The bill for Biden-era monetary policy is still coming due years later.
Kevin Warsh’s inaugural meeting as Chairman of the Federal Reserve propelled a stock market sell-off, with a hawkish shift moving expectations from rate cuts to a potential hike by year-end. The message is clear: inflation isn’t going away.
U.S. inflation has now remained above the Fed’s 2% target for more than five consecutive years. While Democrats assign blame to the current administration, the reality is that Biden-era monetary policy, not tariffs or geopolitical conflict, has been the most destructive and lasting force driving today’s troubled economic picture.
The Root of the Overheating Economy
The misplaced culpability is striking. Inflation hit 9.1% in June 2022 under Biden, the largest annual increase in more than 40 years. Yet a recent Fox News survey found that for the first time since 2010, Americans now favor Democrats over Republicans on managing the economy.
The root cause is clear. The Biden administration’s post-pandemic stimulus was excessive, overheating the economy at precisely the moment when supply chains were still strained, labor markets were distorted, and consumers were already seeing prices rise.

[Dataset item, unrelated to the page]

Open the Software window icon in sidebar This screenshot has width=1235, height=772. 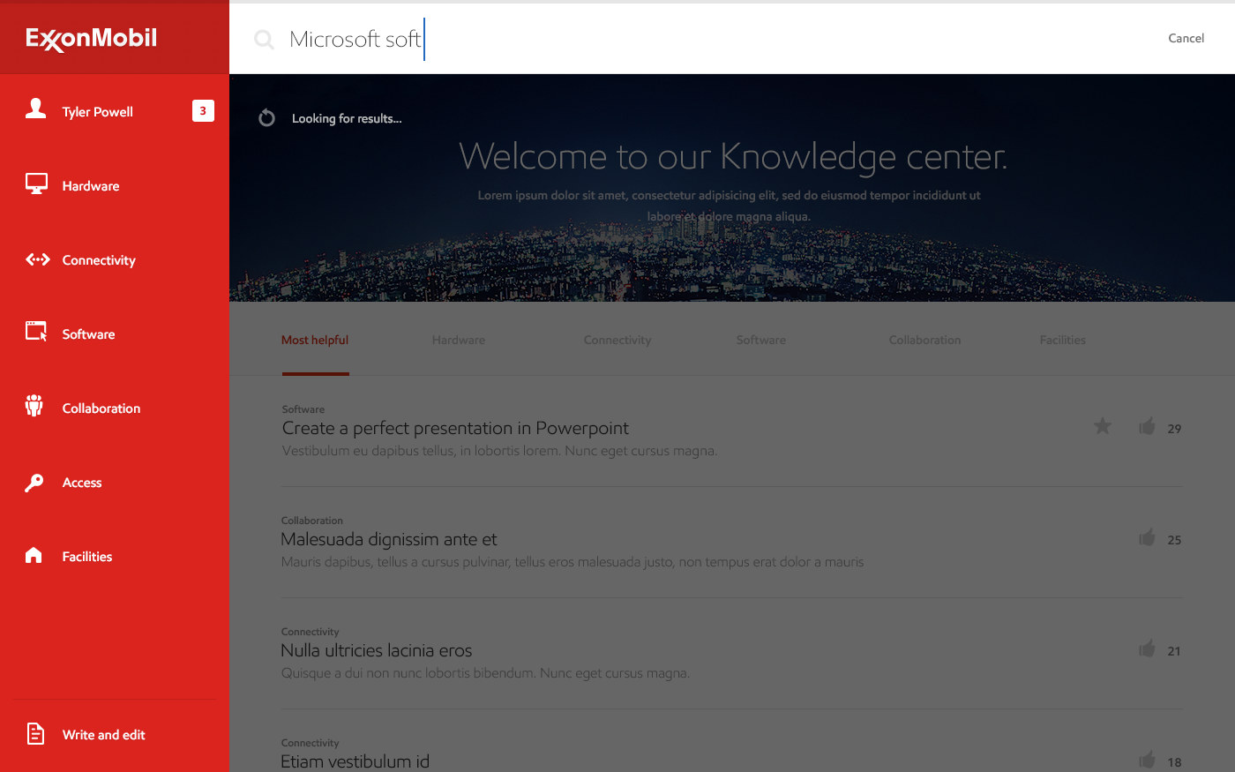click(x=36, y=332)
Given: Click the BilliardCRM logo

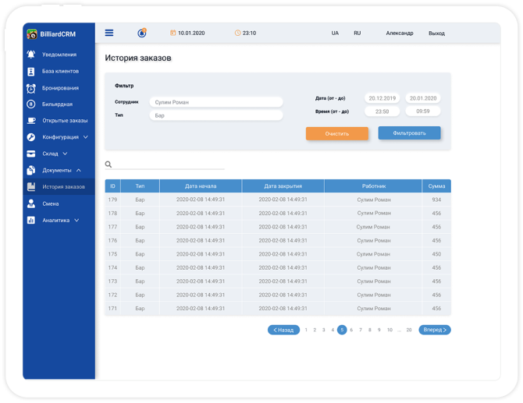Looking at the screenshot, I should click(x=32, y=34).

The Fed’s subsequent overreaction compounded the damage. After spending too long insisting inflation was “transitory,” the central bank was forced into one of the sharpest tightening cycles in decades, raising rates by more than 500 basis points from March 2022 to July 2023.
Fragile Headlines vs. Household Reality
The U.S. economy has still not fully recovered from either move. The evidence is everywhere. Consumer sentiment recently fell to the lowest level recorded since the University of Michigan began tracking the measure in the 1950s. Household debt has climbed to nearly $19 trillion, a record high.
Inflation remains above the Fed’s target, and for many Americans, wages have not kept pace with the cumulative rise in groceries, rent, insurance, utilities, and car payments.
Even the stock market’s record highs tell a more fragile story than the headlines suggest. Major indexes have benefited from a narrow rally concentrated in a handful of large technology and AI-related stocks, while many credit-sensitive, consumer-facing, and small-cap companies have been left behind.
For investors, the lesson should be obvious: the economy can look healthy at the index level while deep stress builds underneath the surface.
The Meltdown of Subprime Auto Lending
Nowhere is the fallout more visible than in consumer lending. Sustained high interest rates and relentless volatility have hit subprime auto especially hard, with severe delinquency rates reaching record highs and surpassing levels seen during the Great Recession.
The buy-here-pay-here segment is among the hardest hit.
Two of the country’s largest operators, U.S. Auto Sales, founded in 1992, and American Car Center, founded in 2000, both filed for bankruptcy in 2023 as credit conditions tightened, their cost of capital became unsustainable, and their customer base faced mounting financial stress.
The most highly publicized collapse was Tricolor, which had issued more investment-grade bonds than any operator other than DriveTime.
Tricolor filed for Chapter 7 bankruptcy in September 2025, sending shockwaves through the auto financing world and raising new questions about underwriting, securitization, and lender exposure in the subprime market.
America’s Car-Mart, the segment’s only publicly traded company, has seen its market cap fall from an all-time high of roughly $1.4 billion in 2021 to around $20 million, down approximately 99%. Of the five largest operators in the industry, DriveTime is the only survivor.
A Long Tail of Policy Failure
The contagion extends beyond buy-here-pay-here. Carvana, DriveTime’s spin-off and one-time used-car disruptor, recently saw multiple bonds across its three 2023 securitizations downgraded by S&P, which cited inflation, high interest rates, and escalating credit losses.
That matters because Carvana is not a neighborhood buy-here-pay-here lot. It is a national platform that was supposed to represent the future of used-car retail. If even that model is being squeezed by deteriorating loan performance, the problem is plainly bigger than any one company or any one corner of the market.
With Treasury rates rising and a rate hike now looming, any company carrying balance-sheet exposure faces mounting liquidity pressure. Warsh’s hawkish first meeting was a signal of how far there still is to go in cleaning up the mess Biden-era policy left behind.
The previous President’s missteps wrecked household finances, destabilized credit markets, and launched the buy-here-pay-here auto sector into a tailspin it has yet to pull out of. The true story behind the sector’s collapse is not isolated corporate failure. It is the long tail of an economic policy failure whose bill is still coming due.